Police stare: Gazing with the power of Authority, the uniform, the club. And the judge, also a member of the Criminal Justice System. Caught between them is the quarry, trussed-up (handcuffed), not knowing the ropes, trusting in a stranger (lawyer), thus disarmed.

agnatic arc: "There are two types of enthroned male figures: one youthful and strong with an erect phallus, the other ancient and peaceful.... The first, brimming with virility, represents the revival of nature, the second symbolizes dying nature." M. Gimbutas, The Language of the Goddess. San Francisco, 1989.

Behind the smokehouse: J. Weishaus, "Becoming a Shaman."

Zurich Cafe: "We were like birds in cages surrounded by lions, wrote Hugo Ball, who, together with his life-long companion Emmy Hennings, began the dada show at the Cabaret Voltaire. The cannons could be heard not far from Zurich as the War thundered on. Lenin lived a few blocks away at the time, but is not recorded as having attended dada evenings." M. Taussig, "The Nervous System: Homesickness and Dada." Stanford Humanities Review #1 (1989). The Zurich Cafe, in turn, was located on Central Avenue, in Albuquerque's Nob Hill district.

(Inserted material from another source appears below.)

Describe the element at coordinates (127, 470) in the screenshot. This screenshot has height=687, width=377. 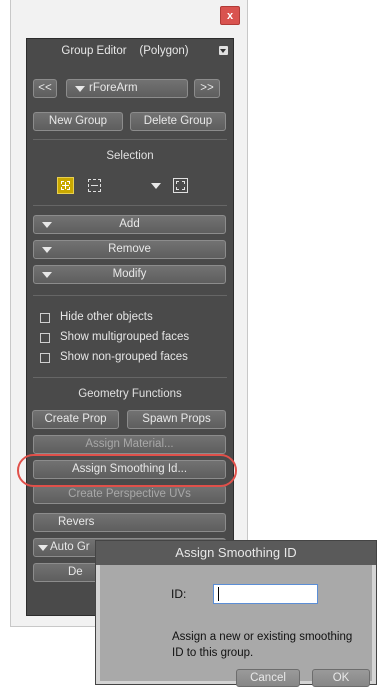
I see `highlight-ring` at that location.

Jean-Michel Basquiat:. "How did he come up with those words he puts all over everything? Their aggressively handmade look fits his peculiarly political sensibility. He seems to have become the gutter and his world view very much that of the downtrodden and dispossessed. Here the possession of almost anything of even marginal value becomes a token of corrupt materialism. This is the bum coveting a pair of Guston's shoes. When Jean-Michel writes in almost subliterate scrawl : Safe plush he think-- it is not on a Park Avenue facade that would be totally outside the beggar's venue but on a rusted-out door in a godforsaken neighborhood. Plush to whom safe from what?" R. Ricard, "The Radiant Child." Artforum. December, 1981.
   "Making it to (Basquiat) meant going down in history, ranked beside the Great White Fathers of Western painting in the eyes of the major critics, museum curators, and art historians who ultimately determine such things. What he got for his grasping for immortality from the gaping mouths of these godheads was a shitload of rejection, (mis)apprehension, and arcane or inconclusive interpretations." G. Tate, "Nobody Loves a Genius Child: Jean-Michel Basquiat, Flyboy in the Buttermilk." In, L. Warsh, editor, Jean-Michel Basquiat: The Notebooks. New York, 1993.

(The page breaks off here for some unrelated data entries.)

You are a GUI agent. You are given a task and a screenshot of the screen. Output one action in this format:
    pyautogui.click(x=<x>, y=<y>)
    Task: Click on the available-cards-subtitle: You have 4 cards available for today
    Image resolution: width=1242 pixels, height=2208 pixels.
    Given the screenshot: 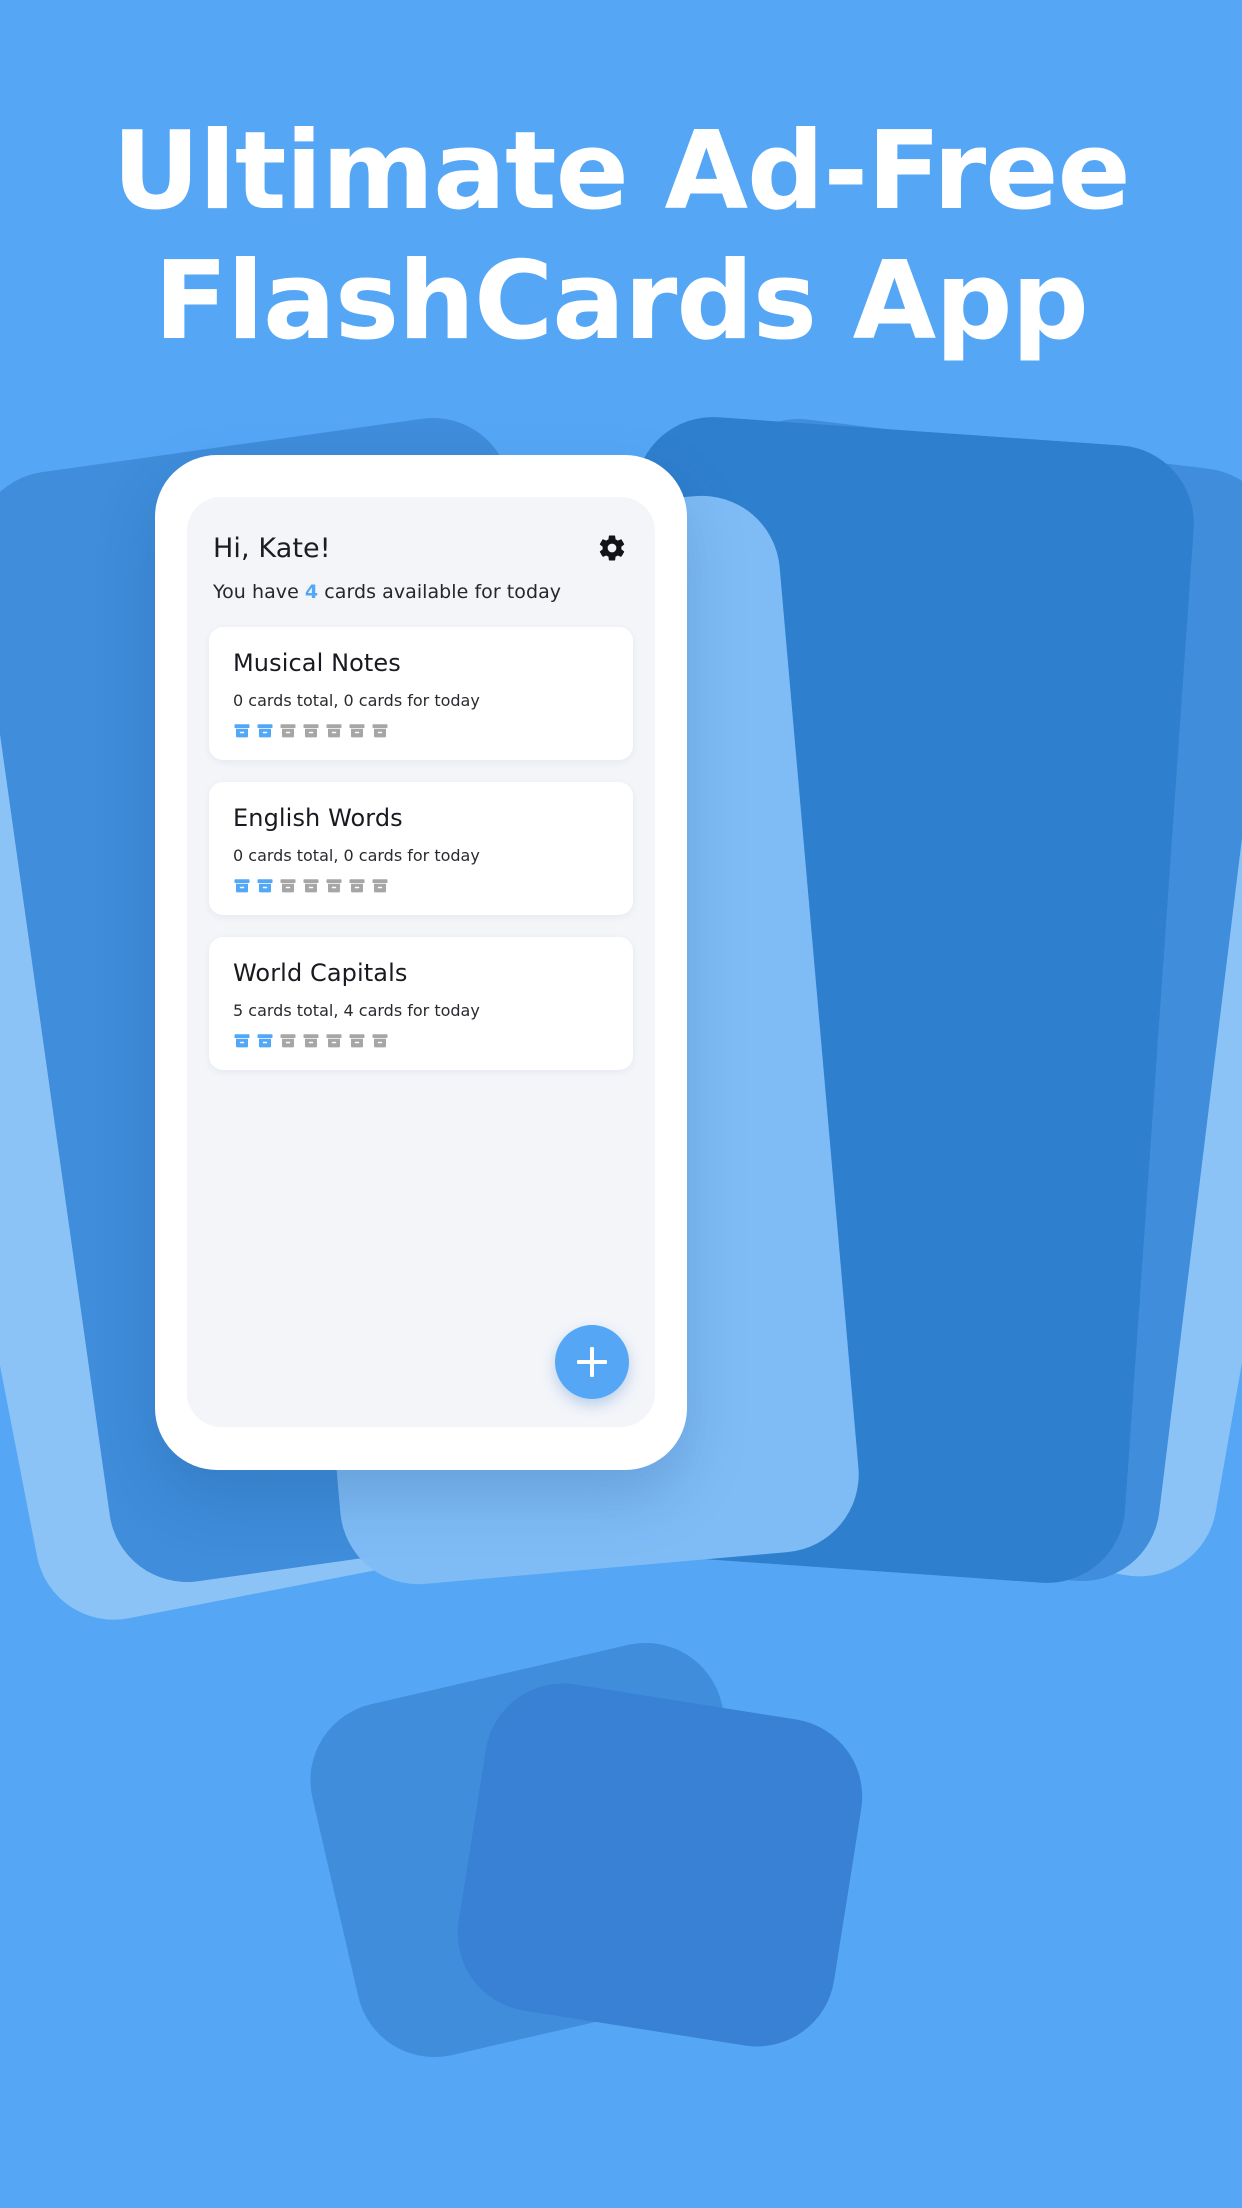 What is the action you would take?
    pyautogui.click(x=421, y=592)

sniffing glue: "Believe us or not the art of glue sniffing has been around since long before glue was even made! But of course then it was hard to get a farmer to let you sniff the rump of a horse, believe you me! It is written in the Bible that many of the Apostles were heavy glue sniffers which led to it's early popularity until of course the glue famine of 0001. Until Columbus sailed the Atlantic in search of glue did he discover the new land. (Columbus was later jailed for selling illegal crack glue to gun toting school children) After the American Independence in 1776 it is said that Thomas Jefferson was high on glue sniffing when he wrote the Declaration. (Just watch 1776.) In the 1900's the famous glue company Elmer's was investigated for marketing glue to teens and claims that the glue was not addictive, which led to a shortage of glue sniffers and the result of marketing glue to glue stuff with, which was considered absurd at the time." National Glue Sniffers of America.

hieroglyphics: D. Ihde, Postphenomenology. Evanston, IL., 1993.

Vivienne Hermann: Interned in a Nazi death camp at the age of eight, she survived to become an art teacher in New York, and a sculptor whose work is in several major collections. Hermann moved to Albuquerque in 1982, where she died of cancer in 1994.

apple deaf: G. Corso From,  "Marriage."